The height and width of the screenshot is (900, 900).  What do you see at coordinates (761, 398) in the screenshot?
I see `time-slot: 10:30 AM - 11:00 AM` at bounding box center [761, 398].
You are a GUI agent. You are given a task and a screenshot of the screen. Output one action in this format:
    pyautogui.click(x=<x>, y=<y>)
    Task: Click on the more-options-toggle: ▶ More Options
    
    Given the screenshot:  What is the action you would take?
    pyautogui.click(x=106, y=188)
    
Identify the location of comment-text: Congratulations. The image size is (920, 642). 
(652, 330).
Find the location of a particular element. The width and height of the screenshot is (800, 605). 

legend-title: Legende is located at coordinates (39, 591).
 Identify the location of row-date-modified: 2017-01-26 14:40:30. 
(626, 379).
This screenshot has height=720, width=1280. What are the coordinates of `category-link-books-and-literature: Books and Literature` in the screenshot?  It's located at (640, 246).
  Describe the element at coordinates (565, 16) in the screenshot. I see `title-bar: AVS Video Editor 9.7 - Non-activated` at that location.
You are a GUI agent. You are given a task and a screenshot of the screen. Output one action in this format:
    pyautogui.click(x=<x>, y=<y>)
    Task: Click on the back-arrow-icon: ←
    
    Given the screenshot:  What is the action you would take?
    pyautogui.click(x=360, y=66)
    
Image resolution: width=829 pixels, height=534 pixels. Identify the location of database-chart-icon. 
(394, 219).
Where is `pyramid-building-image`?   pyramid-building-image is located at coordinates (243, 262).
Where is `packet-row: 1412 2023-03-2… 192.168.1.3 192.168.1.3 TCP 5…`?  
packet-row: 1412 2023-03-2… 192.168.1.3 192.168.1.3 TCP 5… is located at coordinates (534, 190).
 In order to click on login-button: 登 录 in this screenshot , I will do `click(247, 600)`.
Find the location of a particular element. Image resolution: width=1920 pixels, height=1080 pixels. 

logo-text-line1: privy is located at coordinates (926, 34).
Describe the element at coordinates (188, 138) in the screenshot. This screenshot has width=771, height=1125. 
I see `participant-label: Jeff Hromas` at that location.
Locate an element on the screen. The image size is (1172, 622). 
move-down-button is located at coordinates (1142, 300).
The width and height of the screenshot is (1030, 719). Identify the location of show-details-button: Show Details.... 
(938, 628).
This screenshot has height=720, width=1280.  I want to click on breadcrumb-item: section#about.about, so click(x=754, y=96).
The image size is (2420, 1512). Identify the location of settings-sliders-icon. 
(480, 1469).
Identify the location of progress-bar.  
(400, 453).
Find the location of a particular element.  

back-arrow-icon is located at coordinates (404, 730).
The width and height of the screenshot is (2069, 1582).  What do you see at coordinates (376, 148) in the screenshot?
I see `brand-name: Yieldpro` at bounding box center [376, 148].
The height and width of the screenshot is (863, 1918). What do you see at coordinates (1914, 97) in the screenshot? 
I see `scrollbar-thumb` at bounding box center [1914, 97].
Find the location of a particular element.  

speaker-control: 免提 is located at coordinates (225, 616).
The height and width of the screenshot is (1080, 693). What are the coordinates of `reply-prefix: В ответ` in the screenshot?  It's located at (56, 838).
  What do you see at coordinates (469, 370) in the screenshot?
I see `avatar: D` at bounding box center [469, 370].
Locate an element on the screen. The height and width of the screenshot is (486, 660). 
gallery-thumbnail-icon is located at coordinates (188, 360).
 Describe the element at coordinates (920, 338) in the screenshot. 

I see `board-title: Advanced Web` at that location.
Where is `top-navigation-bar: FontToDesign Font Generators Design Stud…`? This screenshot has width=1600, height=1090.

______________________________

=== TRY IT ===
Pull out every line of the records that contains the string "button". Case counts, so only matches with the same capitalization qualify.

=== RESPONSE TO THE TASK ===
 In order to click on login-button: 登 录 in this screenshot , I will do `click(247, 600)`.
move-down-button is located at coordinates (1142, 300).
The width and height of the screenshot is (1030, 719). Identify the location of show-details-button: Show Details.... 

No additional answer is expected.